Olsen Greg L, Bardaro Michael F, Echodu Dorothy C, Drobny Gary P, Varani Gabriele
Department of Chemistry, University of Washington, Seattle, WA 98195, USA.
J Biomol NMR. 2009 Sep;45(1-2):133-42. doi: 10.1007/s10858-009-9355-6. Epub 2009 Aug 8.

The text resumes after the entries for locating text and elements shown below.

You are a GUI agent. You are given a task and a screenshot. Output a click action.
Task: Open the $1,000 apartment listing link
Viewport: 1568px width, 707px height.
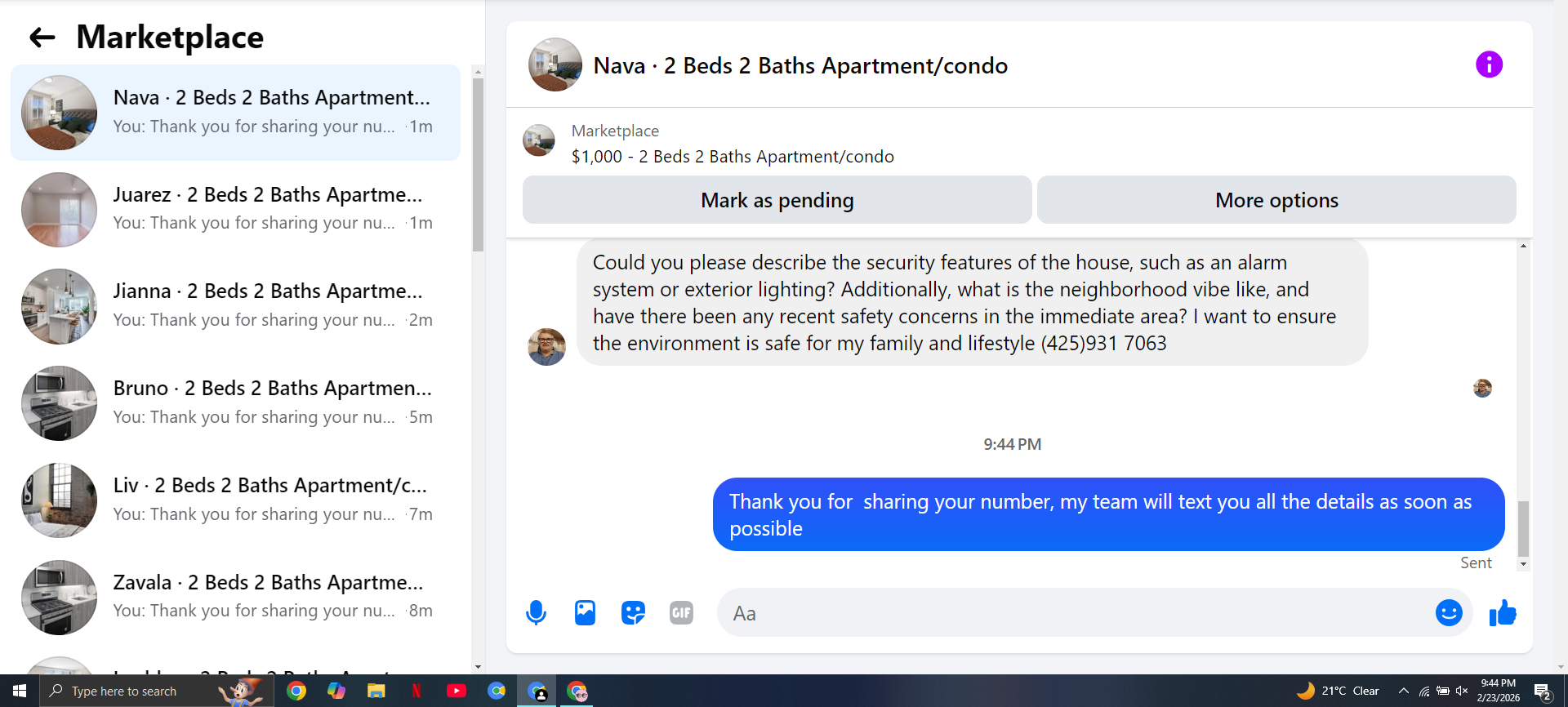pos(733,156)
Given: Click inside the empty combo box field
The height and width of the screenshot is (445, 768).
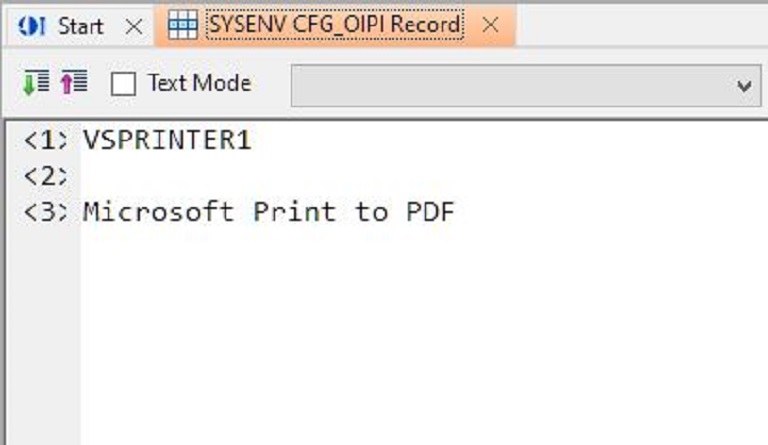Looking at the screenshot, I should pyautogui.click(x=512, y=86).
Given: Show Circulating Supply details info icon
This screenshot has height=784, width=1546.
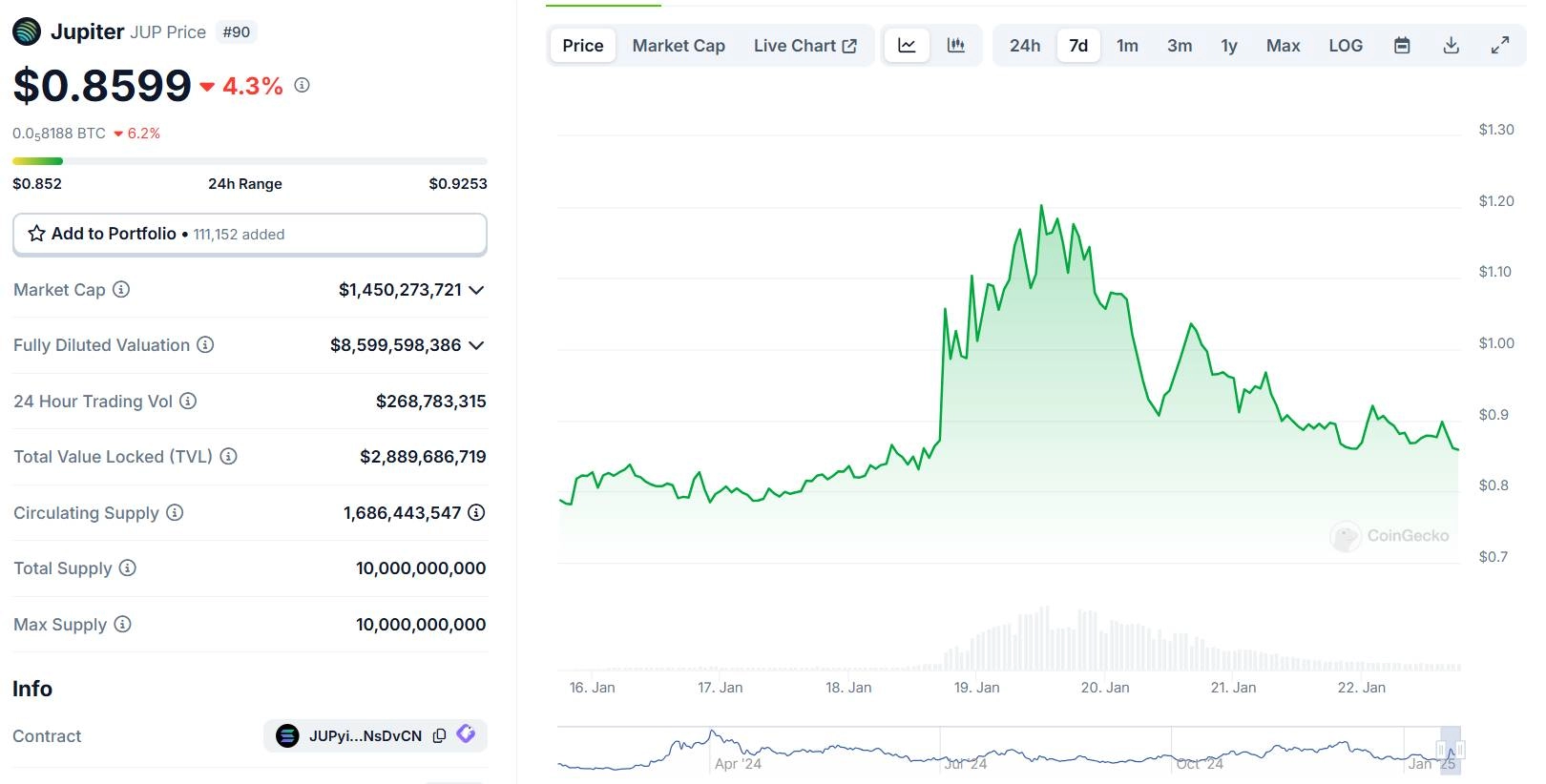Looking at the screenshot, I should pyautogui.click(x=476, y=512).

The essential role played by local and collective motions in RNA function has led to a growing interest in the characterization of RNA dynamics. Recent investigations have revealed that even relatively simple RNAs experience complex motions over multiple time scales covering the entire ms-ps motional range. In this work, we use deuterium solid-state NMR to systematically investigate motions in HIV-1 TAR RNA as a function of hydration. We probe dynamics at three uridine residues in different structural environments ranging from helical to completely unrestrained. We observe distinct and substantial changes in (2)H solid-state relaxation times and lineshapes at each site as hydration levels increase. By comparing solid-state and solution state (13)C relaxation measurements, we establish that ns-micros motions that may be indicative of collective dynamics suddenly arise in the RNA as hydration reaches a critical point coincident with the onset of bulk hydration. Beyond that point, we observe smaller changes in relaxation rates and lineshapes in these highly hydrated solid samples, compared to the dramatic activation of motion occurring at moderate hydration.
局部和集体运动在RNA功能中所起的重要作用引发了人们对RNA动力学表征的日益浓厚兴趣。最近的研究表明,即使是相对简单的RNA也会在覆盖从毫秒到皮秒整个运动范围的多个时间尺度上经历复杂运动。在这项工作中,我们使用氘固态核磁共振系统地研究HIV-1 TAR RNA中的运动作为水合作用的函数。我们探测了处于从螺旋结构到完全无束缚的不同结构环境中的三个尿苷残基处的动力学。随着水合水平的增加,我们观察到每个位点的(2)H固态弛豫时间和线形有明显且显著的变化。通过比较固态和溶液态(13)C弛豫测量结果,我们确定当水合作用达到与大量水合开始相吻合的临界点时,RNA中可能指示集体动力学的纳秒到微秒运动突然出现。超过该点后,与中等水合时发生的剧烈运动激活相比,我们观察到这些高度水合的固体样品中弛豫速率和线形的变化较小。